Saturday, 10 February 2018

James Mahon, a £10 freeholder

As discussed last week, James Mahon, potentially my GGGG-grandfather,  participated at a Special Vestry in Malahide, Co. Dublin, in 1823. The vestry sought to introduce tithes, a form of taxation payable to the (Protestant) Church of Ireland. I'm hoping to find out more about this James Mahon, but surviving records are thin on the ground.

The tithe records for the neighbouring parish of Kinsealy show James Mahon had over ten acres of land in the townland of Drynam (aka Drinan), paying one pound, seventeen shillings and eleven pence in tithes. Dynam shared a border with the townland of Yellow Walls, in Malahide, where my Mahon family lived. But was it the same James Mahon, or another sharing his name?

Tithes, 1824, Townland of Drynam, County of Dublin

This question was answered by a newspaper article, published in 1830, which confirmed the James Mahon, with land in Drynam, lived in Yellow Walls. The article contained a list of men registering their freehold interest in properties valued at more than £10. 

Excerpt: Dublin Evening Packet and Correspondent, 26 June 1830, p. 1

Why did they register their properties? - you might ask yourself. I did.

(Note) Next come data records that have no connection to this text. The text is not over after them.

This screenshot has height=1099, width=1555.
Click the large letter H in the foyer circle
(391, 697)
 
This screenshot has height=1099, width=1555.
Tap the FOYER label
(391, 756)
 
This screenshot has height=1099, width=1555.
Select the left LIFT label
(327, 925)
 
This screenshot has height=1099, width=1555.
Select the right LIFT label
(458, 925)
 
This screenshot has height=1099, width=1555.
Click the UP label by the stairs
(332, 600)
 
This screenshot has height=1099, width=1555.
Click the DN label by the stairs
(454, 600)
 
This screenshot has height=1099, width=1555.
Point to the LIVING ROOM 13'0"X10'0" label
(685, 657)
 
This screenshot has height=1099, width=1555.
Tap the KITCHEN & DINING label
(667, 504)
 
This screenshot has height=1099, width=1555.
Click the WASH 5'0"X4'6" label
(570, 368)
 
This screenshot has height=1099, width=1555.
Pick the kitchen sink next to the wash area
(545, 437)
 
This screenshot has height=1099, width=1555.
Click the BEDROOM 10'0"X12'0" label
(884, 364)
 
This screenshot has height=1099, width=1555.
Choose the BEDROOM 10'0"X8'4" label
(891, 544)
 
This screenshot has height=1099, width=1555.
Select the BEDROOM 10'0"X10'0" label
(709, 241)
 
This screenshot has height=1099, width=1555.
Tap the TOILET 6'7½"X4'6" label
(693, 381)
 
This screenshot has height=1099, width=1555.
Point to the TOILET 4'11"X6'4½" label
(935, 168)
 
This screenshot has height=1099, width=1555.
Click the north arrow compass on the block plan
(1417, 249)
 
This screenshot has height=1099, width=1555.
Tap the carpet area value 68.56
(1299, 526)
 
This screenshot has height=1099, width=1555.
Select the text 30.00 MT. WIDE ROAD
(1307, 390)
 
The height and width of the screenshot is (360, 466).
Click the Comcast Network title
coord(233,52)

Following Catholic Emancipation in 1829, Irish Catholics were granted the right to sit in Parliament. However, a more restrictive county franchise was immediately introduced, whereby voters in subsequent elections were required to have a freehold interest in property worth at least £10. This was a five-fold increase on the previous 40 shilling (£2) franchise, and five times the requirement still applying in the rest of the United Kingdom. Few Irish Catholics met the new voting qualification, thus ensuring no real change to the status quo. Still, the freehold interest of those who did meet the requirements had to be registered, and a list of the registered freeholders published.[1] 

So, James Mahon made the newspaper when he registered his £10 holding in Drynam. John Gaffney, one of James Mahon’s colleagues at the Special Vestry, also registered his property in Malahide. This might explain why they both, being Catholic, were deemed eligible to participate in the Special Vestry in the first place, which settles last week's query over their participation there. 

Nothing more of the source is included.